Christ and Creation

Celtic Christians learned Jesus from the world around them.

Learning Jesus (6)

Celtic Christians saw Jesus in the works of creation.

All Your works shall praise You, O LORD,
And Your saints shall bless You.
They shall speak of the glory of Your kingdom,
And talk of Your power,
To make known to the sons of men His mighty acts,
And the glorious majesty of His kingdom.
Psalm 145.10-12

God in His works
Celtic Christians believed that, if you wanted to talk intelligently about God, you had to know Him from His Word and His works. That is, you had to “read” both books of divine revelation – Scripture and creation – and employ these in knowing Him and making Him known. Columbanus, that great missionary to Europe, wrote, “Understand the creation, if you wish to know the Creator; if you will not know the former either, be silent concerning the Creator, but believe in the Creator” (Sermon 1).

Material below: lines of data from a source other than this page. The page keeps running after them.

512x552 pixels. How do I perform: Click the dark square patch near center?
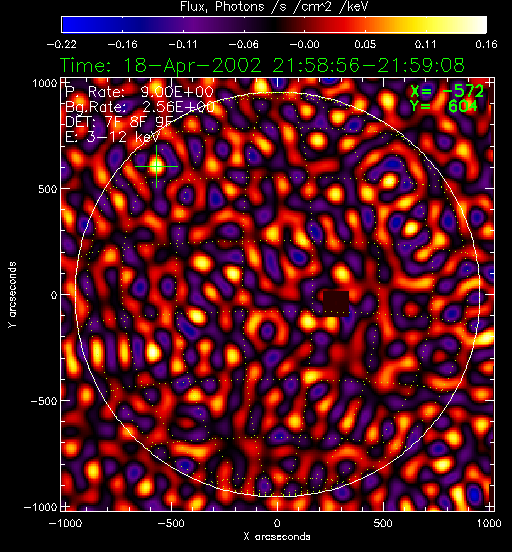click(x=336, y=303)
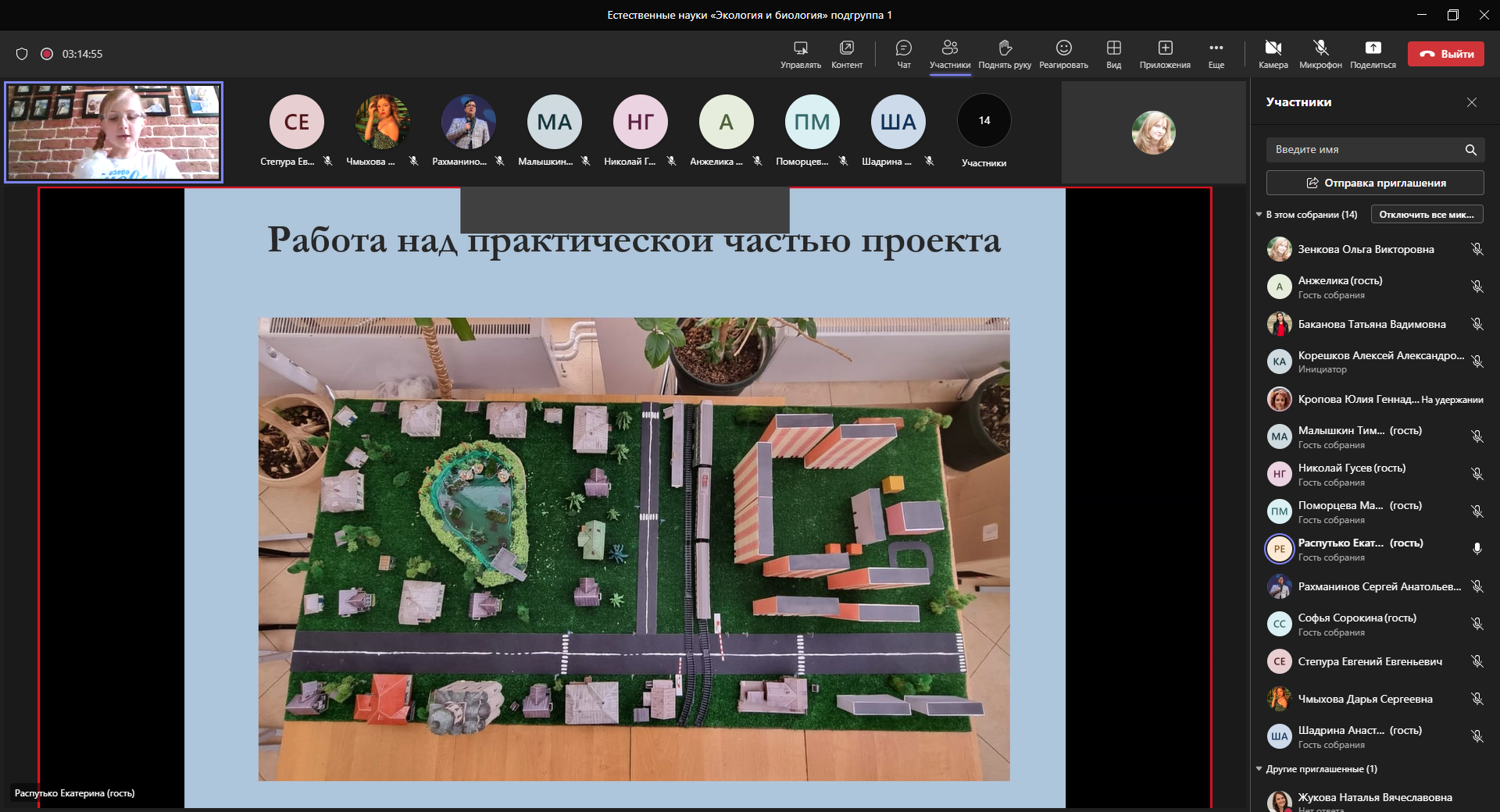Screen dimensions: 1500x812
Task: Open the Content pop-out icon
Action: (x=847, y=53)
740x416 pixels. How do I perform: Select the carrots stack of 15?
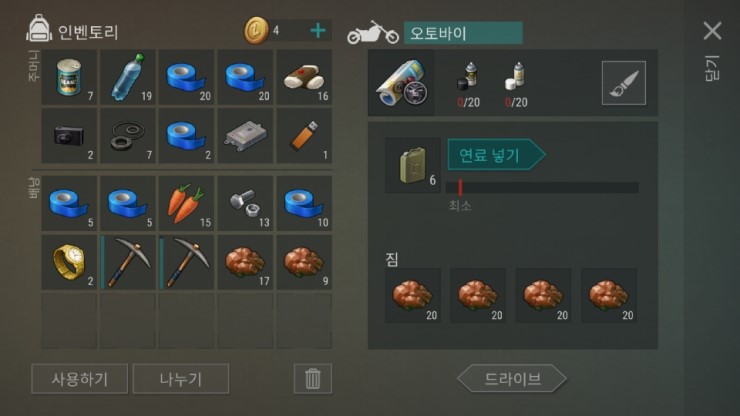click(186, 204)
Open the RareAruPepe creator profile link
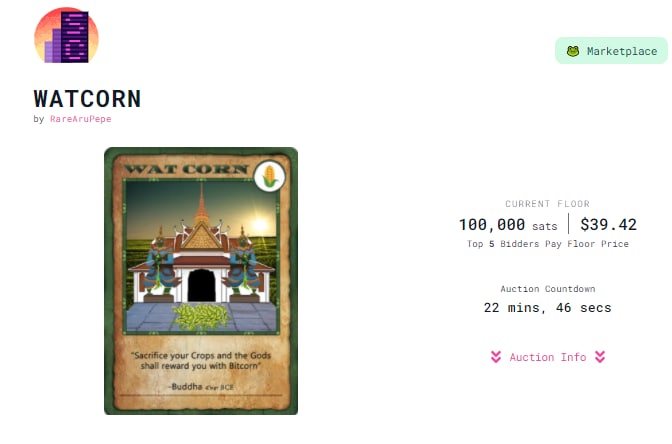 point(81,119)
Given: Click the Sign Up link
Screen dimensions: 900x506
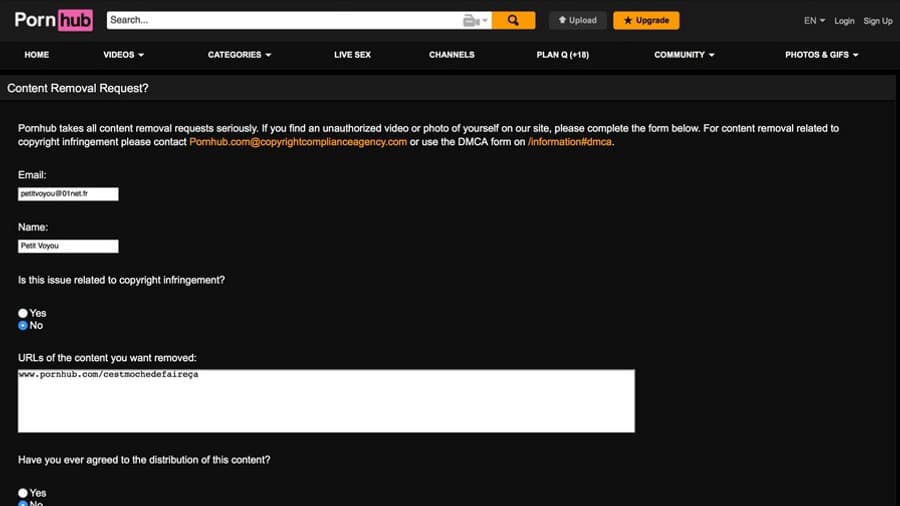Looking at the screenshot, I should click(x=878, y=21).
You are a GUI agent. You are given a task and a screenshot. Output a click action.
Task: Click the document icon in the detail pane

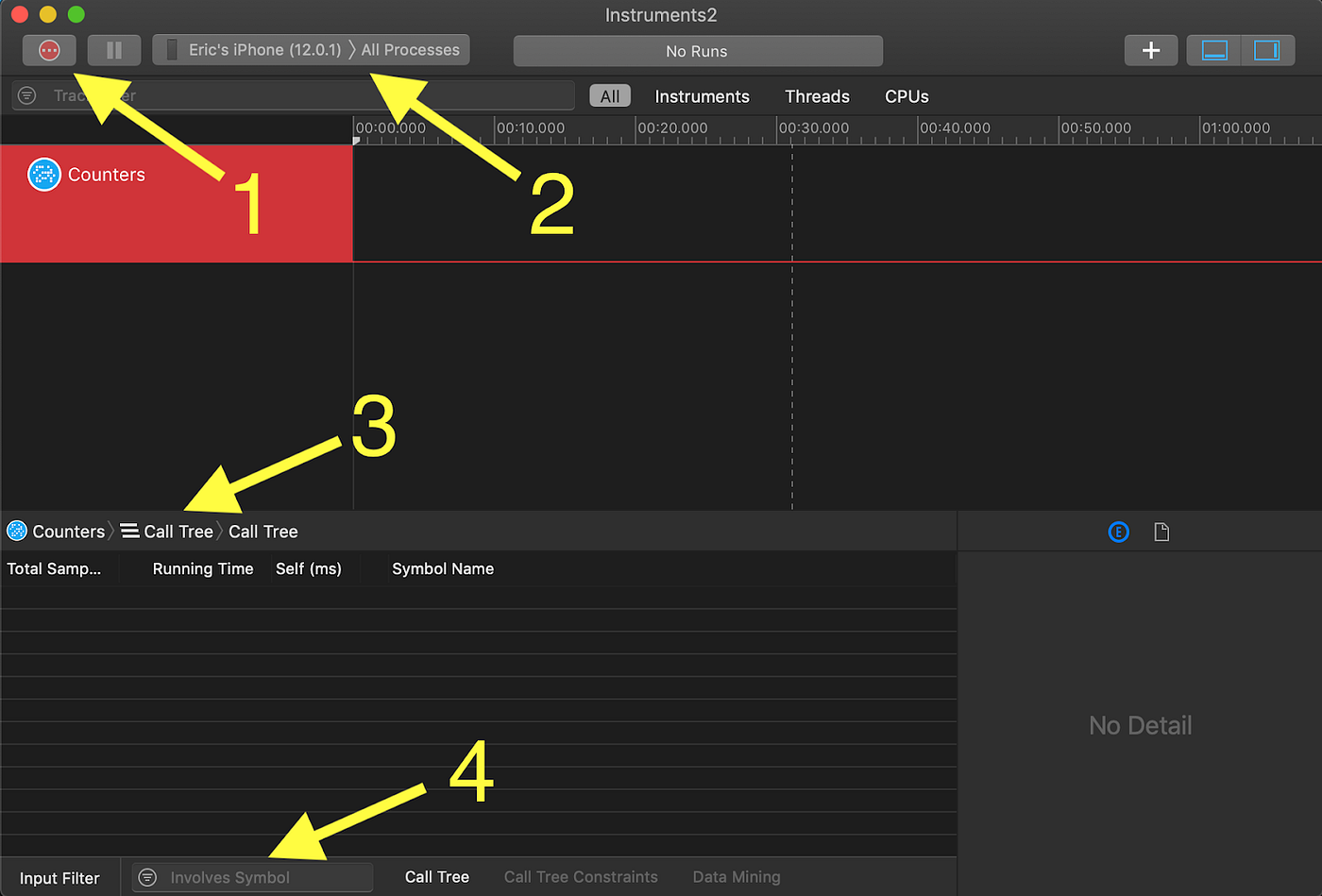click(1161, 532)
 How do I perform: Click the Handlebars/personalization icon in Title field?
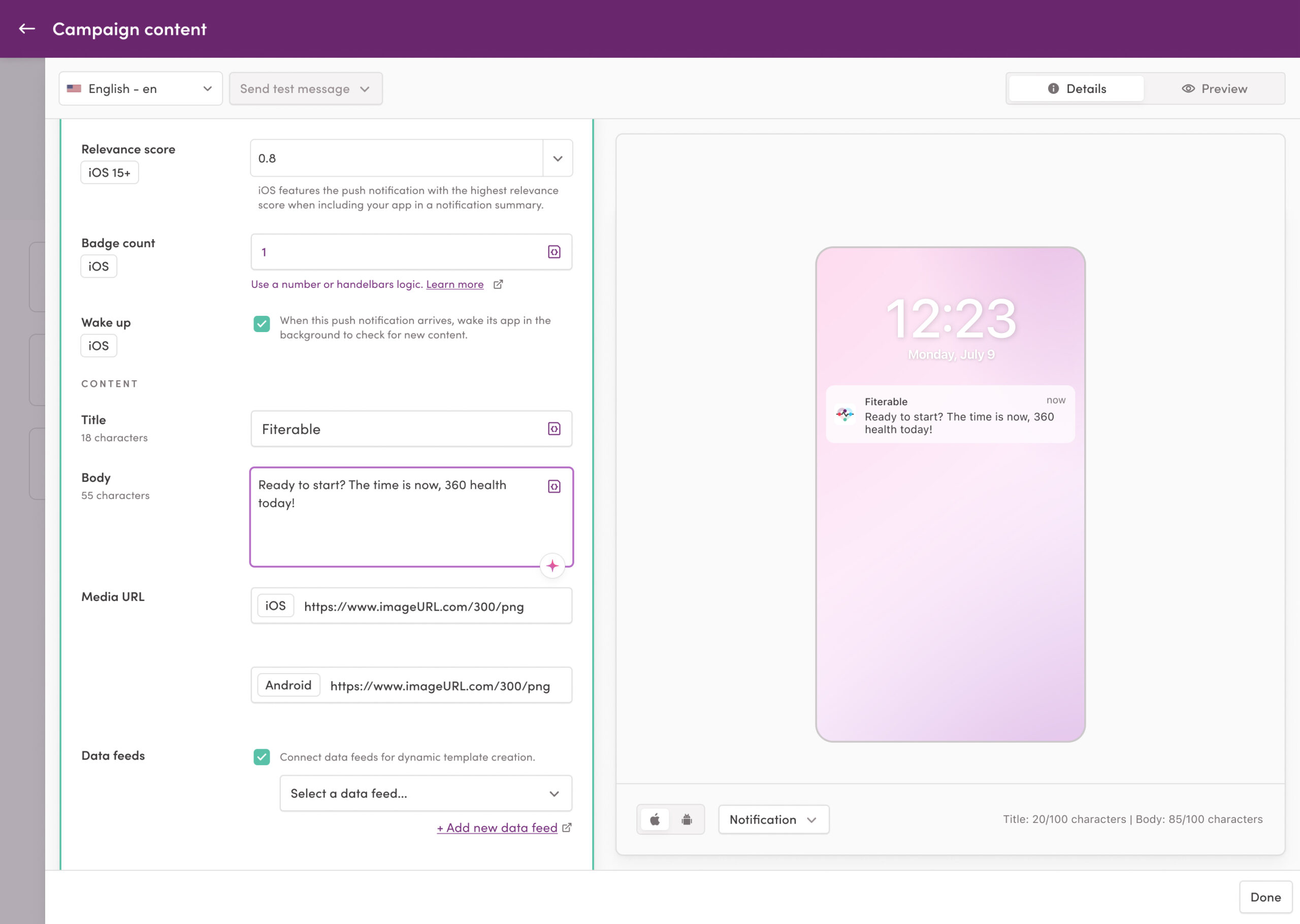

Mission-driven as they were – Celtic Christians knew that talking to their pagan neighbors about the Bible, while important in proclaiming the Good News, would not be the best place to start a conversation. Start with where these people were, because the Celtic peoples of Ireland were deeply enmeshed in the world of creation. Trees, lakes, streams, animals, plants, skies, clouds, hills, caves, wells – all these were important to pagan Celts, and were a significant focus of their religion. Talking about Christ through creation would have been like a “bunker bomb” for the Gospel proclaimed through Scripture, opening a door for the light of truth to invade lost souls.

To talk to unbelievers about Jesus, you have to be able to show that He is God and Lord, not merely in the Bible – which few in those days could read, and few in our day will read – but in all of creation. The riches of the knowledge of the Lord in creation can open the door for the greater riches to be found in His Word.

The more Celtic Christians learned to see Christ in His works, the more their faith in Him grew, the more they loved Him, and the better equipped they were to bear witness to Him and speak of the glory of His Kingdom.

Here’s an important lesson we can learn from these ancient believers. “Understand the creation!”

Let’s look at some examples of their love for the world Jesus created and upholds.

Celtic Christian poetry from the period of the Celtic Revival (ca. 430-800) shows us believers seeking to increase in the knowledge of Jesus along several of the avenues of knowing we have considered in this series. First, poets took the time to observe and reflect on creation, as if they were scientists, trying to understand the nature and possible uses of the world around them. They sifted their observations through the grid of theology, both Biblical and systematic, as they sought to connect their observations with their convictions. Finally, some of them cast their conclusions in art forms – poetry, painting, and sculpture – as a way of expressing what they had come to understand about the creation, and of communicating their views to others.

Here, for example, is an excerpt from the Psalter of the Quatrains, Canto I, from late in this period. It is one of several stanzas in this lengthy poem which asserts the sovereignty of Christ over all of creation:

King over creation, on which the sun looks down,
King over the depths of the ocean,
King south, north, west, and east,
against Whom no struggle can be maintained…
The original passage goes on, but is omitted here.